05/06/2026
Heute geht es auf Gengenbach_Photos nicht um schöne Bilder.
Heute geht es um etwas, das mich persönlich betrifft und seit langer Zeit beschäftigt.
Nachdem ich gestern die Berichte über die geplante Pflegereform gelesen habe, musste ich mir einfach einmal Luft machen.
Wenn mich in den letzten Wochen jemand gefragt hat, wie es mir geht, habe ich oft geantwortet: „Ich weiß nicht, ob ich weinen oder vor Wut schreien soll.“
Meine Frau und ich kümmern uns seit langer Zeit um ihre Eltern. Arzttermine, Medikamente, Anträge, Untersuchungen, Telefonate, Organisation – vieles bleibt an uns hängen. Das machen wir nicht, weil wir dafür bezahlt werden, sondern weil Familie füreinander da ist.
Und wir sind damit nicht allein.
Millionen Angehörige in Deutschland leisten jeden Tag Pflege.
Oft neben dem Beruf.
Oft auf Kosten der eigenen Gesundheit.
Oft bis an die Grenzen ihrer Belastbarkeit.

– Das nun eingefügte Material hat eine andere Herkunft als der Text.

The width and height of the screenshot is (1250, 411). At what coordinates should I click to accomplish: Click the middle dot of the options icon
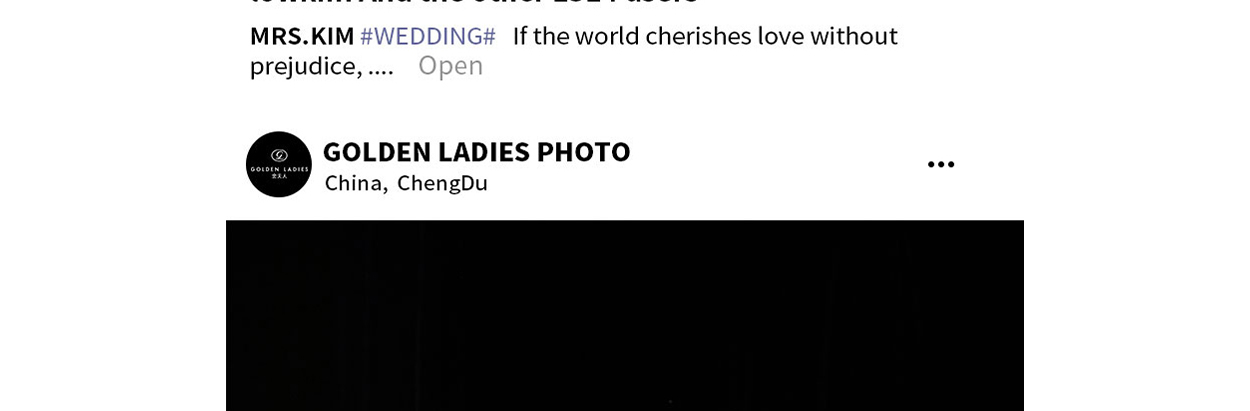[x=941, y=165]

Was mich inzwischen wütend macht:
Solange Angehörige funktionieren, scheint alles in Ordnung zu sein.
Solange wir einspringen, organisieren, begleiten und auffangen, funktioniert das System.
Aber was passiert, wenn wir krank werden? Wenn wir nicht mehr können? Wenn wir irgendwann selbst Hilfe brauchen?
Die Pflegekrise ist längst da.
Sie wird nur jeden Tag von Millionen pflegenden Angehörigen aufgefangen.
Wir hören ständig von Wertschätzung, Anerkennung und Unterstützung. Viele Betroffene merken davon im Alltag jedoch wenig.
Wir brauchen keine warmen Worte.
Wir brauchen echte Unterstützung.
Denn irgendwann sind Menschen körperlich und seelisch am Ende.
Und irgendwann werfen Menschen das Handtuch.
Dann wird man feststellen, dass man diejenigen verloren hat, die das Pflegesystem über Jahre mitgetragen haben.
Viele von uns funktionieren nur noch, weil sie funktionieren müssen.
Doch auch die stärksten Schultern haben irgendwann ihre Grenzen.